2. Mangels Datenurkunde scheitert also auch eine Strafbarkeit nach §§ 269 Abs. 1, 270 StGB.
IV. Scheck- und Kreditkartenmissbrauch, § 266b Abs. 1 StGB
Eine Strafbarkeit wegen Scheck- und Kreditkartenmissbrauchs nach § 266b Abs. 1 StGB kommt nicht in Betracht, da T kein berechtigter Karteninhaber ist und daher kein tauglicher Täter sein kann.
V. Ausspähen von Daten, § 202a Abs. 1 StGB
Ebenso wenig ergibt sich eine Strafbarkeit wegen Ausspähens von Daten gemäß § 202a Abs. 1 StGB. Denn hierfür ist erforderlich, dass sich der Täter die auf der Karte gespeicherten Daten unter Überwindung einer Zugangssicherung verschafft (hierzu Lackner/Kühl/Heger, 29. Aufl. 2018, StGB, § 202a Rn. 5). Zum einen sind die Daten indes schon nicht besonders gesichert, soweit sie auf der ec-Karte mittels herkömmlichen Lesegeräts auslesbar sind. Jedenfalls hat sich der T aber keinen Zugang zu etwaig gesicherten Daten unter Überwindung einer Sperre verschafft.
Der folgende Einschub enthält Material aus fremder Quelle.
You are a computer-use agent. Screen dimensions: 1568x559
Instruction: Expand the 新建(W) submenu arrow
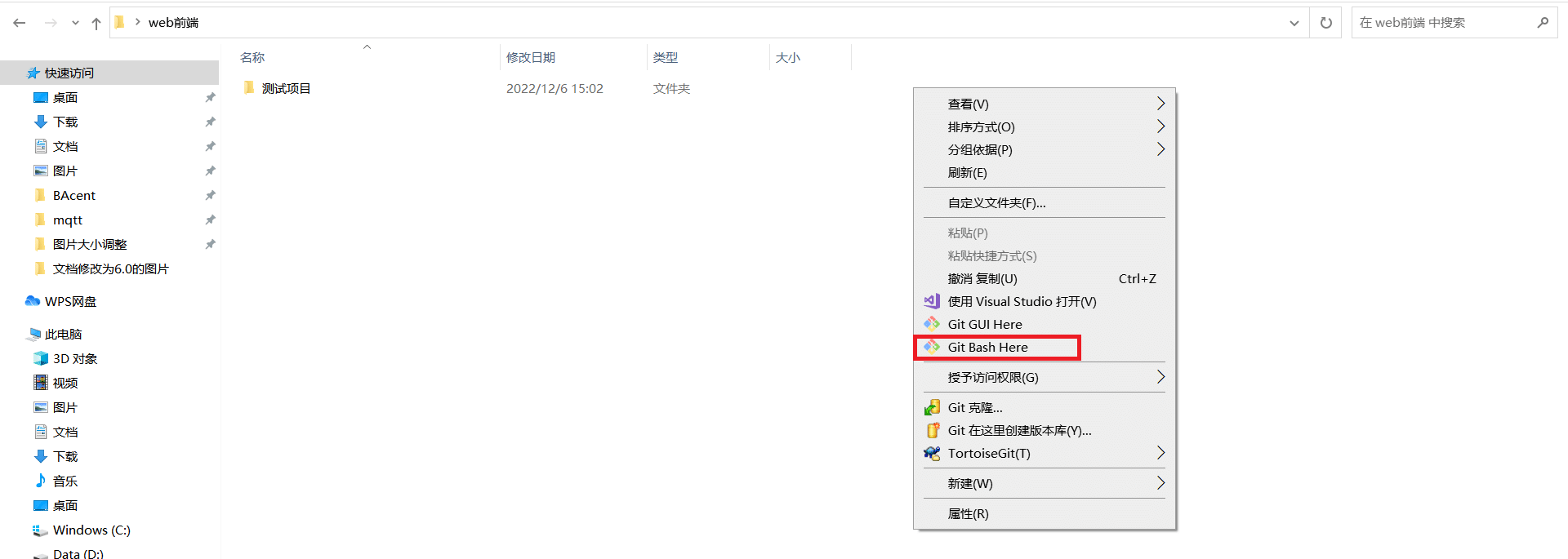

VI. Urkundenunterdrückung, § 274 Abs. 1 Nr. 2 StGB
Bleibt als letzter Straftatbestand die Unterdrückung beweiserheblicher Daten als Unterfall der Urkundenunterdrückung gemäß § 274 Abs. 1 Nr. 2 StGB zu prüfen.
1. Vorliegen müssen dafür beweiserhebliche Daten, über die der Täter nicht ausschließlich verfügen darf. Entsprechend der Legaldefinition in § 202a Abs. 2 StGB werden ausschließlich elektronisch, magnetisch oder sonst nicht unmittelbar wahrnehmbar gespeicherte oder übermittelte Daten erfasst (Schönke/Schröder/Heine/Schuster, 30. Aufl. 2019, StGB, § 274 Rn. 22c m.w.N.). Hier bestehen die beweiserheblichen Daten nach den Ausführungen des OLG Hamm in der Höhe des Verfügungsrahmens sowie den Umständen der bisherigen Karteneinsätze seit der letzten PIN-Abfrage (Anzahl der bisherigen Einsätze im kontaktlosen Bezahlverfahren ohne PIN-Abfrage und Höhe der jeweiligen Zahlbeträge nach den Vorgaben von Art. 11 lit. b), c) der Technischen Regulierungsstandards), die im Computer der Autorisierungszentrale bzw. auf dem Chip der ec-Karte gespeichert werden.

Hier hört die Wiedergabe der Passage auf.